Tre minuti in coda al discorso programmatico per liquidare l’immigrazione con proposte vecchie e difficilmente realizzabili. Mentre il ministro dell’Interno Matteo Piantedosi si preparava a bloccare due navi delle ong, alla Camera Giorgia Meloni rispolvera idee che in sei anni di cosiddetta «emergenza immigrazione» l’Unione europea ha discusso e sperimentato, salvo poi archiviarle quasi tutte proprio perché inattuabili. Proposte avanzate sempre in nome di una presunta «lotta agli scafisti» ma che, puntualmente, hanno sempre finito per colpire i migranti.

Ed è proprio da lì, dal contrasto alle organizzazioni criminali che speculano sulla disperazione dei migranti che ovviamente la premier parte. «Il nostro obiettivo è impedire che sull’immigrazione l’Italia continua a farsi fare la selezione dagli scafisti», consentendo gli ingressi solo attraverso il decreto flussi. Pochi dubbi sul come fare:_«Se non volete che si parli di blocco navale lo dirò così:dobbiamo recuperare la proposta originaria della missione navale Sophia dell’Unione europea che nella terza fase prevista, anche se mai attuata, prevedeva il blocco delle partenze dei barconi dal Nord Africa». Quello che Meloni non dice sono gli ostacoli incontrati dalla missione Ue (che in cinque anni di attività ha comunque salvato più di 45 mila uomini, donne e bambini). Ostacoli principalmente politici.

Per poter portare a termine il suo mandato, che nella terza fase prevedeva l’ingresso nei porti libici per affondare le imbarcazioni degli scafisti, erano infatti necessarie condizioni precise: un mandato dell’Onu e l’autorizzazione del governo libico senza la quale ogni azione sarebbe stata interpretata come un atto di guerra. Dalle Nazione unite non è mai arrivato il via libera, ma la difficoltà principale si è avuta nell’impossibilità di fare riferimento a un’autorità libica riconosciuta.
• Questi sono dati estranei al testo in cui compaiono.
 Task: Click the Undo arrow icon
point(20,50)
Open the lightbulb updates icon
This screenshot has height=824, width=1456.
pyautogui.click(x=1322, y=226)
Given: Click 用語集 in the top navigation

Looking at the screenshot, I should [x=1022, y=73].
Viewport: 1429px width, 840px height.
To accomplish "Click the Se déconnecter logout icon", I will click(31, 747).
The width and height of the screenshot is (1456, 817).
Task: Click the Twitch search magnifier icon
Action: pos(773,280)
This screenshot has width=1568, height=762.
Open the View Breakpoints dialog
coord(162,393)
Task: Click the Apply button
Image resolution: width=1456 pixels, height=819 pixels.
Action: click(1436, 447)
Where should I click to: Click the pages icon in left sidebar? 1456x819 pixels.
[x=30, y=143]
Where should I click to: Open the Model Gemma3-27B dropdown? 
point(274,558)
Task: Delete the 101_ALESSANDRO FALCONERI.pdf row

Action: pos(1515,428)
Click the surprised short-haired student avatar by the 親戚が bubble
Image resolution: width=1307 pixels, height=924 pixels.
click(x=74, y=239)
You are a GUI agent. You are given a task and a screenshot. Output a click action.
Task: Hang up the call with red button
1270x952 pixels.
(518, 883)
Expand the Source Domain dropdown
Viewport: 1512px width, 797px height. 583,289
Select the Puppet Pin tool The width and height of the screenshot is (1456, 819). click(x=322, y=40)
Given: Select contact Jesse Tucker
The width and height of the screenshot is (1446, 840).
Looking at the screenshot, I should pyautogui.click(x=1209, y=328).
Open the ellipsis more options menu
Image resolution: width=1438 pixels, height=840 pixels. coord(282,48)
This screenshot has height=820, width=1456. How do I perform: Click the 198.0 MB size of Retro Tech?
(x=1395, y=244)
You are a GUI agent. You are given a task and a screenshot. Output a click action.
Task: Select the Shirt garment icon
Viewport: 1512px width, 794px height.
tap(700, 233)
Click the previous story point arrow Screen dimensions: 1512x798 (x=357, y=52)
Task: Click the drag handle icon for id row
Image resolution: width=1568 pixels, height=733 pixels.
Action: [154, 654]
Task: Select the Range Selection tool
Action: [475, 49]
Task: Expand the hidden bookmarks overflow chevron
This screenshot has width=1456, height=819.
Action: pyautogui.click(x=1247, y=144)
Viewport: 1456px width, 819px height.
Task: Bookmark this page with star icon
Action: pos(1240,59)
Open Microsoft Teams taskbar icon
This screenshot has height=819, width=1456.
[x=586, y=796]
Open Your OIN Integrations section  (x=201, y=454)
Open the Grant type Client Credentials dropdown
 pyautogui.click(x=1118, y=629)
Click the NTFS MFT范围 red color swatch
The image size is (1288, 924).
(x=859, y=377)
All’epoca, era il 2015, la Libia era divisa tra il governo di Tripoli, guidato dal premier al Serraj e sostenuto dall’Italia, e quello di Bengasi fedele al generale Haftar appoggiato dall’Egitto. Stringere un accordo con uno dei due avrebbe provocato la reazione dell’altro. Oggi la situazione è molto più complicata. La Libia è un Paese spaccato in tre tra Tripolitania, Cirenaica e Fezzan, con almeno due governi e tre parlamenti e qualcosa come 700 milizie che si fronteggiano. E come se non bastasse con la presenza ingombrante di Turchia, Russia ed Egitto. Trovare una soluzione che metta d’accordo tutti è praticamente impossibile. Finirà, purtroppo, con il solito sostegno di mezzi e soldi alla Guardia costiera libica perché continui a riportare i migranti nel centri di detenzione.

Poi ci sono gli hotspot in Africa. Meloni ne ha parlato anche ieri alla Camera spiegando che dovranno essere gestiti dalle organizzazioni umanitarie e dovranno servire a vagliare le richieste di asilo. «Per distinguere chi ha diritto a essere accolto n Europa e chi quel diritto non ce l’ha», ha spiegato. Anche in questo caso nulla di nuovo. Era il 2018 quando la Commissione europea propose di far sbarcare i migrati in «piattaforme regionali» gestite dall’Onu in collaborazione con l’Ue, di fatto hotspot da collocare lungo le coste del nord Africa dove separare i migranti economici dai richiedenti asilo. Qualcosa di molto simile la propose anche l’allora ministro degli Esteri Moavero Milanesi, preferendo però chiamarli «centri di assistenza, informazione e protezione» dei migranti. Non se ne fece nulla. Il primo ad avanzare qualche resistenza fu il presidente francese Emmanuel Macron, ma non fu l’unico. All’epoca il «Guardian» riferì della contrarietà espressa dall’Unione africana, secondo la quale il progetto violava il diritto internazionale secondo il quale le richieste di protezione vanno presentate nei Paesi ai quali si intende chiedere asilo.

Infine i fondi all’Africa. Meloni ha parlato di un non meglio specificato «piano Mattei» (il riferimento è a Enrico Mattei) di investimenti. «Un modello virtuoso di collaborazione e di crescita tra Unione europea e nazioni africane». Sorvolando sul fatto che da anni l’Ue investe in progetti di sviluppo in Africa, va detto che comunque servirebbero anni per vedere i primi risultati. E a chi le ha ricordato che non si tratta di una novità, ieri la premier ha risposto con sicurezza: «Dite che c’è già stato? Allora non è quello cui penso io. Parlo da tempo con diverse organizzazioni di patrioti africani e neanche loro se ne vogliono andare da casa».